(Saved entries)
*** Begin section ***

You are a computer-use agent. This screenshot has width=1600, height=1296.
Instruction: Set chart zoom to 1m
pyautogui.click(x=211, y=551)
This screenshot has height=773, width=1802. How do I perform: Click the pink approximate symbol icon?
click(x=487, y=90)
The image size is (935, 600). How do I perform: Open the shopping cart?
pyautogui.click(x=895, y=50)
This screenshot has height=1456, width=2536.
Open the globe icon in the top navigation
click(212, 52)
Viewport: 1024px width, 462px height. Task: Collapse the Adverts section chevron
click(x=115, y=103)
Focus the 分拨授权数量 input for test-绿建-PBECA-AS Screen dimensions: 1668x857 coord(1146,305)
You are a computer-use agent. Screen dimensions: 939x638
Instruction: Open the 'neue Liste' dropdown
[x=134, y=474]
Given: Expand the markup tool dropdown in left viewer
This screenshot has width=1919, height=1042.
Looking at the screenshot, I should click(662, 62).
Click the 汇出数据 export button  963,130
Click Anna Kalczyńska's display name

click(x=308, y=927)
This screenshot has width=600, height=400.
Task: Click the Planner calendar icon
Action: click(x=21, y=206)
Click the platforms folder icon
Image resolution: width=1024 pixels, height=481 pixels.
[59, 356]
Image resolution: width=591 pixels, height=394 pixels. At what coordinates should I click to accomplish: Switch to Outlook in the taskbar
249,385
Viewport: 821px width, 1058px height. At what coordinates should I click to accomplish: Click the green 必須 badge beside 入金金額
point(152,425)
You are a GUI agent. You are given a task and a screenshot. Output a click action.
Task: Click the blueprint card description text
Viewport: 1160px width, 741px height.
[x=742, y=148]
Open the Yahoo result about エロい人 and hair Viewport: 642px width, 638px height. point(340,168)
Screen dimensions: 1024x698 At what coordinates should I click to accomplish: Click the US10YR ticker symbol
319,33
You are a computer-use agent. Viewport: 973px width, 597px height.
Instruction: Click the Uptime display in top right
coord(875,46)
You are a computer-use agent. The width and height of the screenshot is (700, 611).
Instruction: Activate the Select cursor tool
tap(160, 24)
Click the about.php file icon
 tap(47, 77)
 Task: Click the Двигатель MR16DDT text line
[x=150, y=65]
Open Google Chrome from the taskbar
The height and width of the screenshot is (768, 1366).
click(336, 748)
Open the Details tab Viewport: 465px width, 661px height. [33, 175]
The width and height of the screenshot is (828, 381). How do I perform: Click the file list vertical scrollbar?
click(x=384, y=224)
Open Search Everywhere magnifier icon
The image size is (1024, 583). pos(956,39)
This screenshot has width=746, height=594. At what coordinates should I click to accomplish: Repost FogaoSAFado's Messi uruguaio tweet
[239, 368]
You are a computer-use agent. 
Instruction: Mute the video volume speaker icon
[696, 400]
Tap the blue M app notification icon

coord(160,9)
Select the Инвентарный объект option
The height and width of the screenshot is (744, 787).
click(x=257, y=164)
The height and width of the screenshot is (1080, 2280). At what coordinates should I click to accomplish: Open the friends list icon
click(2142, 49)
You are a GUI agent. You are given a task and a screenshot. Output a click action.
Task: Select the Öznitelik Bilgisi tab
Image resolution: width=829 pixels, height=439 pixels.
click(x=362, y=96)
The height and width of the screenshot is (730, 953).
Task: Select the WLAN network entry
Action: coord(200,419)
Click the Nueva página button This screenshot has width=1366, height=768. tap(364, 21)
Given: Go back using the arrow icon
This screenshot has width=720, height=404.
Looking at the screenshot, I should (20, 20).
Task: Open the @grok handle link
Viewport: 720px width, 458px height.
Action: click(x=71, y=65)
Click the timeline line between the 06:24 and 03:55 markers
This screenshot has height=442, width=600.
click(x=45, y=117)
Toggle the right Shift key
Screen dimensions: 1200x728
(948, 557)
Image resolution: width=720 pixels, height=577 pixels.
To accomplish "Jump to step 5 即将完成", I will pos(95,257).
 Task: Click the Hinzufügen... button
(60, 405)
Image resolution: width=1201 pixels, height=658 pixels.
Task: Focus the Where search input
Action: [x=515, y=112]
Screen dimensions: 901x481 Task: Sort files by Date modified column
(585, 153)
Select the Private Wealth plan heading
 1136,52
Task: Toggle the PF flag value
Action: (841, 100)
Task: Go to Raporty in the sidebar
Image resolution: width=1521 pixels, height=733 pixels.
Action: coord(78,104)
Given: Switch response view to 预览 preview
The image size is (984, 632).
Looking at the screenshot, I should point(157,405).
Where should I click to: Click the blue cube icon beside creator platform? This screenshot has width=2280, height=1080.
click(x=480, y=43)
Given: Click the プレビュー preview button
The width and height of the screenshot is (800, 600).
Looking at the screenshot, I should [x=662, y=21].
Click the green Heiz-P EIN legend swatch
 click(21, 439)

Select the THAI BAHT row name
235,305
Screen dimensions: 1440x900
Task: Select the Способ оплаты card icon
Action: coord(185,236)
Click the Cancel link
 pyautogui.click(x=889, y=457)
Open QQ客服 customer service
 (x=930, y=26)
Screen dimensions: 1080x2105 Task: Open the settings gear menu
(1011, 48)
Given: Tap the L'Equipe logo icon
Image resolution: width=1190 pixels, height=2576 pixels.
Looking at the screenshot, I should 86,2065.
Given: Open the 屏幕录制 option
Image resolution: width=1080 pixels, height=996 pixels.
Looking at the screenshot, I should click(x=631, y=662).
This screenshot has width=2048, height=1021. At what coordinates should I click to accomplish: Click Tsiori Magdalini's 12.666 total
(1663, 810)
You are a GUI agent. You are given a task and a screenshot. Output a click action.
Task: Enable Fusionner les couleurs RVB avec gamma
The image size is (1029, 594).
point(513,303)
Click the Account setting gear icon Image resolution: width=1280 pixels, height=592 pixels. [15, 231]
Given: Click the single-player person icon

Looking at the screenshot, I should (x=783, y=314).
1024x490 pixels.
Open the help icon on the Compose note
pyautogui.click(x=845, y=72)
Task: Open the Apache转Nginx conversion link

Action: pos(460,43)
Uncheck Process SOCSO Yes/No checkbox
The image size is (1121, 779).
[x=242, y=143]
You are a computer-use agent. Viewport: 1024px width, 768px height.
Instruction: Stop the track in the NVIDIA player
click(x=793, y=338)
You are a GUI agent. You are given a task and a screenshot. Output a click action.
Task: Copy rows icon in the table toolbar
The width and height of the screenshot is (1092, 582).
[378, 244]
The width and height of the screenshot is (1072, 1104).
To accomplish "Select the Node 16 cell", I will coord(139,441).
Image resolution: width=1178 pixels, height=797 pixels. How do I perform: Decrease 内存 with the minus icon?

*** End section ***

The lines above, starting at the one with "Click the Cancel link" and ending at the one with "Task: Copy rows icon in the table toolbar", are the only ones to return, exactly as written.

Click the Cancel link
 pyautogui.click(x=889, y=457)
Open QQ客服 customer service
 (x=930, y=26)
Screen dimensions: 1080x2105 Task: Open the settings gear menu
(1011, 48)
Given: Tap the L'Equipe logo icon
Image resolution: width=1190 pixels, height=2576 pixels.
Looking at the screenshot, I should 86,2065.
Given: Open the 屏幕录制 option
Image resolution: width=1080 pixels, height=996 pixels.
Looking at the screenshot, I should click(x=631, y=662).
This screenshot has width=2048, height=1021. At what coordinates should I click to accomplish: Click Tsiori Magdalini's 12.666 total
(1663, 810)
You are a GUI agent. You are given a task and a screenshot. Output a click action.
Task: Enable Fusionner les couleurs RVB avec gamma
The image size is (1029, 594).
point(513,303)
Click the Account setting gear icon Image resolution: width=1280 pixels, height=592 pixels. [15, 231]
Given: Click the single-player person icon

Looking at the screenshot, I should (x=783, y=314).
1024x490 pixels.
Open the help icon on the Compose note
pyautogui.click(x=845, y=72)
Task: Open the Apache转Nginx conversion link

Action: pos(460,43)
Uncheck Process SOCSO Yes/No checkbox
The image size is (1121, 779).
[x=242, y=143]
You are a computer-use agent. Viewport: 1024px width, 768px height.
Instruction: Stop the track in the NVIDIA player
click(x=793, y=338)
You are a GUI agent. You are given a task and a screenshot. Output a click action.
Task: Copy rows icon in the table toolbar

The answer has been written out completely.